*MATERIAL PROVIDED:*
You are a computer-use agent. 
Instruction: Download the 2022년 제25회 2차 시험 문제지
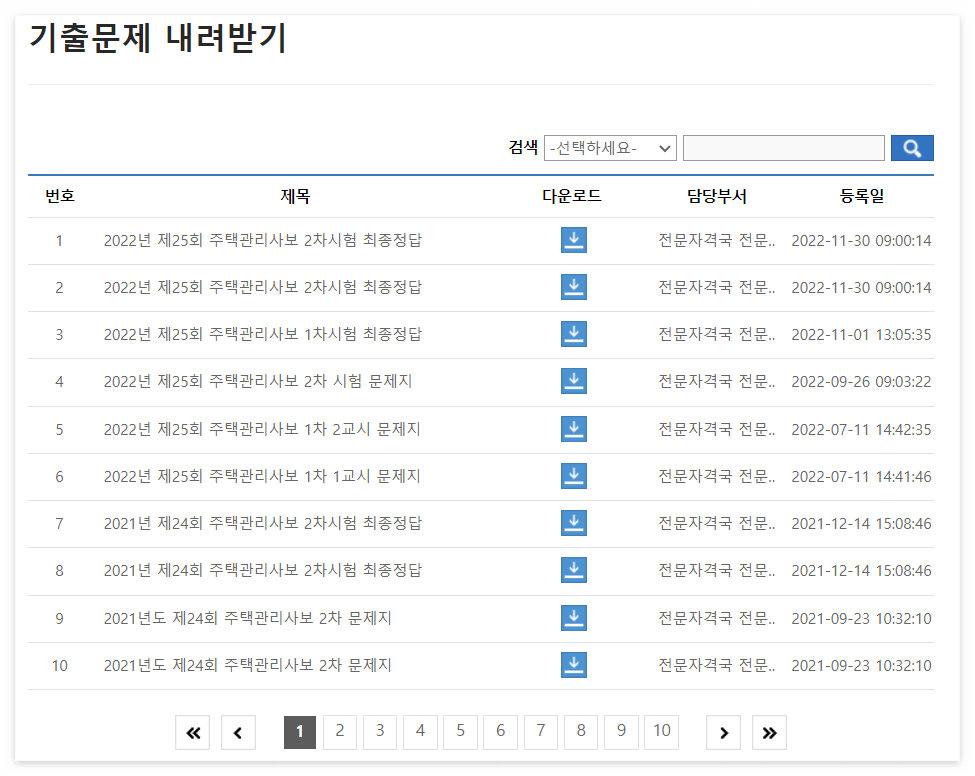click(x=573, y=381)
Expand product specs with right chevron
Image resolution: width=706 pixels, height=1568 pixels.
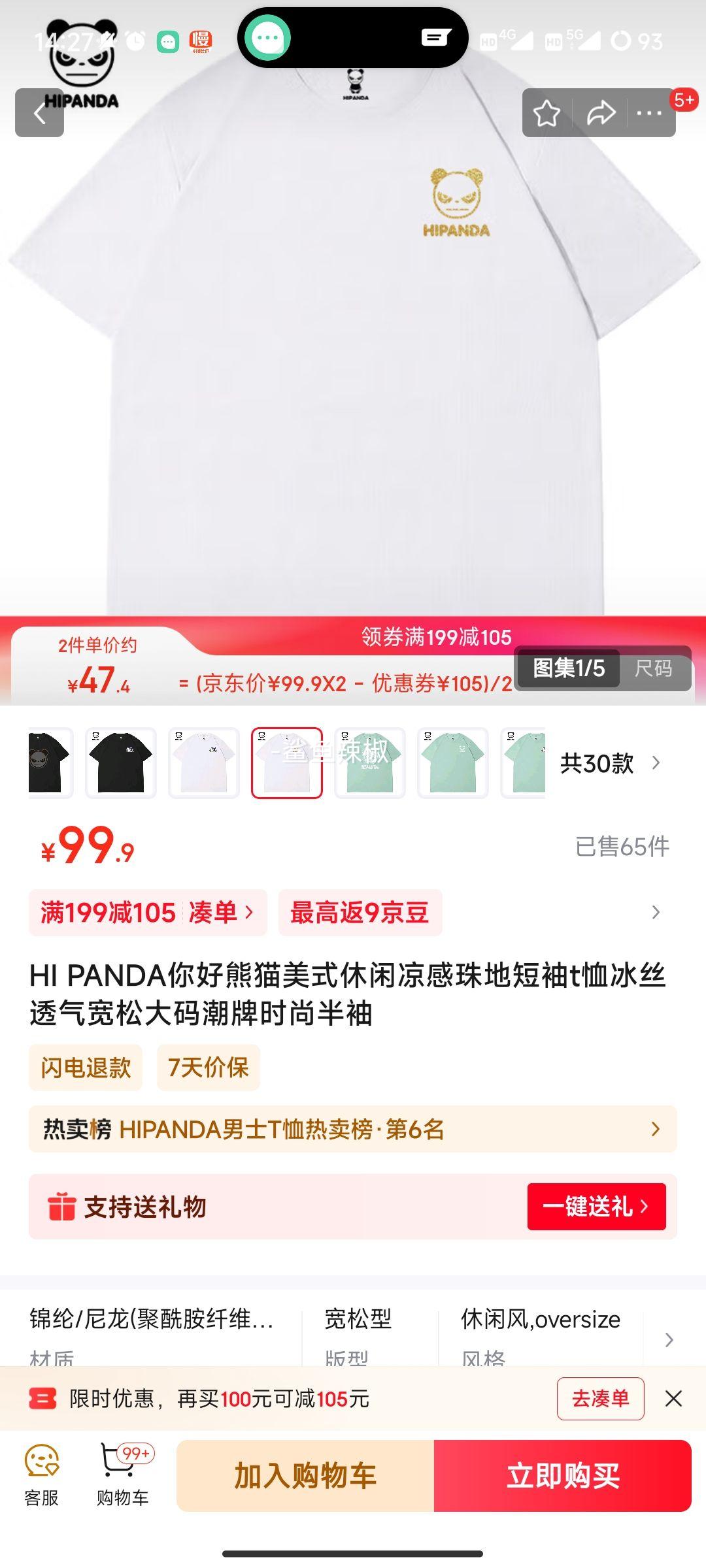coord(669,1340)
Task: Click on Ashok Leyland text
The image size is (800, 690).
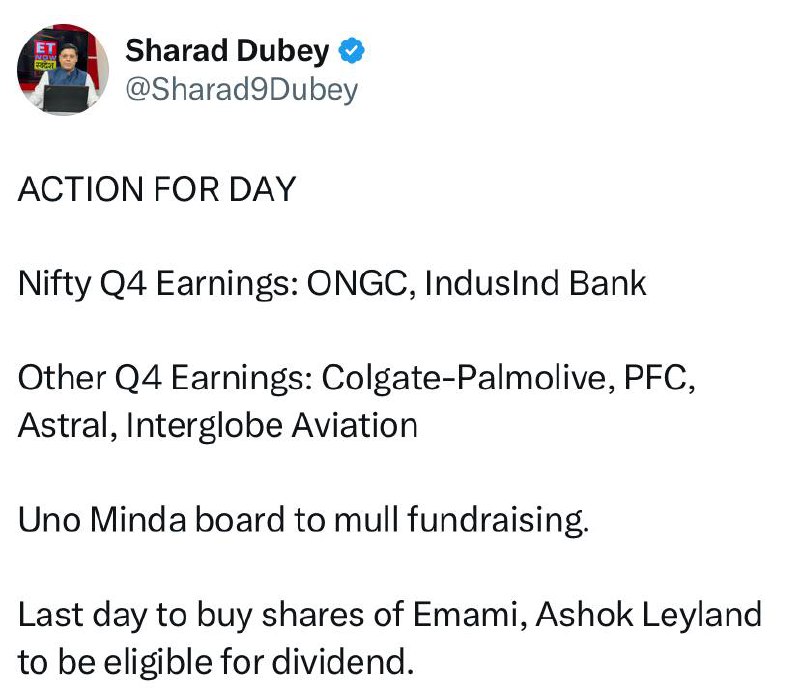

*EXERCISE DETAILS:* Where the line containing "Instruction: Download the" appears in the data above, begin there and output every line through the last, exactly and without pictures.

*SOLUTION FOR THIS TASK:*
Instruction: Download the 2022년 제25회 2차 시험 문제지
click(x=573, y=381)
Expand product specs with right chevron
Image resolution: width=706 pixels, height=1568 pixels.
coord(669,1340)
Task: Click on Ashok Leyland text
The image size is (800, 690).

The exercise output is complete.